What the task requires: Go to the line containing "Task: Click the Get Rates button" in the listing below. Output that line and each later one exactly.
━━━
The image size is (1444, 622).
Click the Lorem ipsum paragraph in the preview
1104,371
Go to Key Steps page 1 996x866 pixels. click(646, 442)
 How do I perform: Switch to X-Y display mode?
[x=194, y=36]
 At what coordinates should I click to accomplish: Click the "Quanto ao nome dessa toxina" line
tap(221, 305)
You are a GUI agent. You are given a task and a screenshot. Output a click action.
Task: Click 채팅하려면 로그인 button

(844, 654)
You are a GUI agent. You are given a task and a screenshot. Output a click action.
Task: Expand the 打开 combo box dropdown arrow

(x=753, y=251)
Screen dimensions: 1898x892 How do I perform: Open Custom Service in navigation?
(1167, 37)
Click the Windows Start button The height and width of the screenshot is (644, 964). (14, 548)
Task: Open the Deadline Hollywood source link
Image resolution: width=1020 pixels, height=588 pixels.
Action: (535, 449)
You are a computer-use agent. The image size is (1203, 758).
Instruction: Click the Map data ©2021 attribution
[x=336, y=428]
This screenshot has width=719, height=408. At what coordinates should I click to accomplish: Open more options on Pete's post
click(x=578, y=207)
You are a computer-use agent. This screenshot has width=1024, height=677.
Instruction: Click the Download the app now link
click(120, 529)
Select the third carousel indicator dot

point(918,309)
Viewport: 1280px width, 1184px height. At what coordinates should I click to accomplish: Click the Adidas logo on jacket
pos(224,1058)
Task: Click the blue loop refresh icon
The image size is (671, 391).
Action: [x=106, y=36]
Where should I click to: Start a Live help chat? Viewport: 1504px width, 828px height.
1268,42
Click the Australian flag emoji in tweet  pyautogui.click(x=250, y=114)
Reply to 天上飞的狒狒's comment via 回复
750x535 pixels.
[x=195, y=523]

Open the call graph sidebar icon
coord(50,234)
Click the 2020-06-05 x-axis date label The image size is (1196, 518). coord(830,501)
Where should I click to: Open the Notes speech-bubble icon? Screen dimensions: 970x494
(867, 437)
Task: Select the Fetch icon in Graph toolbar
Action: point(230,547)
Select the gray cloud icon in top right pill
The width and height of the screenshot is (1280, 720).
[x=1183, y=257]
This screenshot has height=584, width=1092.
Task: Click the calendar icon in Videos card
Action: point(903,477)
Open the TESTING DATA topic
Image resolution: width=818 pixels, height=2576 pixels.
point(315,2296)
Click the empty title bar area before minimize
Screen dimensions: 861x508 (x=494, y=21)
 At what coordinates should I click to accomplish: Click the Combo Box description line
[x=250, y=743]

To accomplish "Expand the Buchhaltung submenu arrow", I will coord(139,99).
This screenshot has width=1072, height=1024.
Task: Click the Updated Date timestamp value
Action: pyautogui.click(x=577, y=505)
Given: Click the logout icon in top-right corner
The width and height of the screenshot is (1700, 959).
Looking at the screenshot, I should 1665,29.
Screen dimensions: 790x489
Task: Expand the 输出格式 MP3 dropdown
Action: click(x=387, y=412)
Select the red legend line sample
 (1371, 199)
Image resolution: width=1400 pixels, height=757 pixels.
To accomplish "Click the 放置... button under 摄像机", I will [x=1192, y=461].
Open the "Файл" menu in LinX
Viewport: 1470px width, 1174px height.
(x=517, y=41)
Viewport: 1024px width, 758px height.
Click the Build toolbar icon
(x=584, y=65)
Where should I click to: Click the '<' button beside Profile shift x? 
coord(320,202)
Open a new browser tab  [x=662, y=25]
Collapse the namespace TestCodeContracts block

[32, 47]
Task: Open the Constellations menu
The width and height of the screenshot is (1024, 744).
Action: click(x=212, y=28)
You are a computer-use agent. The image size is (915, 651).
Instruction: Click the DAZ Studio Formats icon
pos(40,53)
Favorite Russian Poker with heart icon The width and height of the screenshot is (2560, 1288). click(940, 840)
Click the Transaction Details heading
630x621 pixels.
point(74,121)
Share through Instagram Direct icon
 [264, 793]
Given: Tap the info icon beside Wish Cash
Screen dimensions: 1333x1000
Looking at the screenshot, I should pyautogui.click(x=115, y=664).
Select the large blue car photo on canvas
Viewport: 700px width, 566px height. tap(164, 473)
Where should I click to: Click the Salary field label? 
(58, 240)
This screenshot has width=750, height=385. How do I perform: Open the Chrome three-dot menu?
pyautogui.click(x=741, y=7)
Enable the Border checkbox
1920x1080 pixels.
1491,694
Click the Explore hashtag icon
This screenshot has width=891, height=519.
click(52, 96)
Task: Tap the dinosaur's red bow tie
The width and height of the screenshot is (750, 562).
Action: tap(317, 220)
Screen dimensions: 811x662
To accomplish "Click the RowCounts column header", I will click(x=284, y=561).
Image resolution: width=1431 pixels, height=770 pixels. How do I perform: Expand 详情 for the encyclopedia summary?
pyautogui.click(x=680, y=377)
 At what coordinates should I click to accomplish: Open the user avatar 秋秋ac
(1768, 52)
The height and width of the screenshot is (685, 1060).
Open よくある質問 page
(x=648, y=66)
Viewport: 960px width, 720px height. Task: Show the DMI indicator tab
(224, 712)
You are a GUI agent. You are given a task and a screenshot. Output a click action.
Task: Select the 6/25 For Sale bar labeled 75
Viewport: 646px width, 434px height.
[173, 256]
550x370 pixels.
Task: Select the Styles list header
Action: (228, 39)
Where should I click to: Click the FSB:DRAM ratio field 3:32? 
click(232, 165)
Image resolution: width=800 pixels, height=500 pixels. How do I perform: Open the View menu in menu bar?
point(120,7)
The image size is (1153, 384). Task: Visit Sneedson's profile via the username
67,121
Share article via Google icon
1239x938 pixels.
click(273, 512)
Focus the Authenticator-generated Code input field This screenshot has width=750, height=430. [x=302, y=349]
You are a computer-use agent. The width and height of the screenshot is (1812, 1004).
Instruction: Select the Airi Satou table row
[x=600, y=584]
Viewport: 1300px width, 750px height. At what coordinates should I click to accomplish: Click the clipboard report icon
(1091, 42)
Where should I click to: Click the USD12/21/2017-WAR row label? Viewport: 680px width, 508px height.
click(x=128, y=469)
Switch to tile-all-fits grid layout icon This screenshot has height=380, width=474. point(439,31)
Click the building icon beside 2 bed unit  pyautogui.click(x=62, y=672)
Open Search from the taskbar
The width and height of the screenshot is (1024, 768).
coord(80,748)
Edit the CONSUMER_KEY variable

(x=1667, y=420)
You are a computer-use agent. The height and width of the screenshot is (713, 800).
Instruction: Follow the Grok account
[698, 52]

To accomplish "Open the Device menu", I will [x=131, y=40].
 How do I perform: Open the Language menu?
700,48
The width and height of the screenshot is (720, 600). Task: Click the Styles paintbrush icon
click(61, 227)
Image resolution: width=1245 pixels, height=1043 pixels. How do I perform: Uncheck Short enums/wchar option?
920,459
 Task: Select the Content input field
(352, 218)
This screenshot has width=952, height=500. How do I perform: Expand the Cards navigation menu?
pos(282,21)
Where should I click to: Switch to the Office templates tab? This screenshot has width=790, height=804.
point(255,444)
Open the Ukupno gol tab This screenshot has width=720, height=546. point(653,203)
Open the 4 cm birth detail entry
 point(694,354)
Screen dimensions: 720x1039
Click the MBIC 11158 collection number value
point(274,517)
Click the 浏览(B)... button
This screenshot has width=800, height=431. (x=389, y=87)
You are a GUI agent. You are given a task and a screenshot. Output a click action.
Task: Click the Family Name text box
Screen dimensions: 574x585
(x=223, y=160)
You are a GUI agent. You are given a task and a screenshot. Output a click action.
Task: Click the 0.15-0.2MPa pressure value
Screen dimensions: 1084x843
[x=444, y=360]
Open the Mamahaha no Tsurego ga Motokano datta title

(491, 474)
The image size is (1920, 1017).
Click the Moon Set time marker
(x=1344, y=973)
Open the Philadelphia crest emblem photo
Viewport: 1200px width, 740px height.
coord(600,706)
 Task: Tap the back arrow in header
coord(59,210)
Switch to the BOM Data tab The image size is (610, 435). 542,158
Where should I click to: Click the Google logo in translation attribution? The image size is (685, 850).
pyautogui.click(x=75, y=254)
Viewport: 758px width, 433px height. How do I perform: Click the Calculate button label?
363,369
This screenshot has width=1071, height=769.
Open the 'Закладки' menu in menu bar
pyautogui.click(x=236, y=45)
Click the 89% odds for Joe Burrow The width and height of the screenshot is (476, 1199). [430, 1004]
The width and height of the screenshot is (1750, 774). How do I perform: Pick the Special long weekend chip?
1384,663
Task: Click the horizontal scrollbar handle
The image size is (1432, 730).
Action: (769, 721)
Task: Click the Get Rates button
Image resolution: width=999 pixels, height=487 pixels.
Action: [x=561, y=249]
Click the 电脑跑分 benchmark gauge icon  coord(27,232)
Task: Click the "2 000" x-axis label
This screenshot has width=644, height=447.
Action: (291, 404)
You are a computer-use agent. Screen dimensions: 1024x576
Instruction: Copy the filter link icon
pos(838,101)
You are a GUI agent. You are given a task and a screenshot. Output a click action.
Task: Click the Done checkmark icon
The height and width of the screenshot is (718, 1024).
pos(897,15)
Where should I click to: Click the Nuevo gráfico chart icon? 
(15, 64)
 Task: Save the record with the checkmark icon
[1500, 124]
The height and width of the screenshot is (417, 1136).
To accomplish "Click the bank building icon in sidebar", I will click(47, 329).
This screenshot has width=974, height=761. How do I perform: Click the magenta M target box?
━━━
Output for this exercise:
Task: Click the Get Rates button
Image resolution: width=999 pixels, height=487 pixels.
Action: [x=561, y=249]
Click the 电脑跑分 benchmark gauge icon  coord(27,232)
Task: Click the "2 000" x-axis label
This screenshot has width=644, height=447.
Action: (291, 404)
You are a computer-use agent. Screen dimensions: 1024x576
Instruction: Copy the filter link icon
pos(838,101)
You are a GUI agent. You are given a task and a screenshot. Output a click action.
Task: Click the Done checkmark icon
The height and width of the screenshot is (718, 1024).
pos(897,15)
Where should I click to: Click the Nuevo gráfico chart icon? 
(15, 64)
 Task: Save the record with the checkmark icon
[1500, 124]
The height and width of the screenshot is (417, 1136).
To accomplish "Click the bank building icon in sidebar", I will click(47, 329).
This screenshot has width=974, height=761. How do I perform: Click the magenta M target box?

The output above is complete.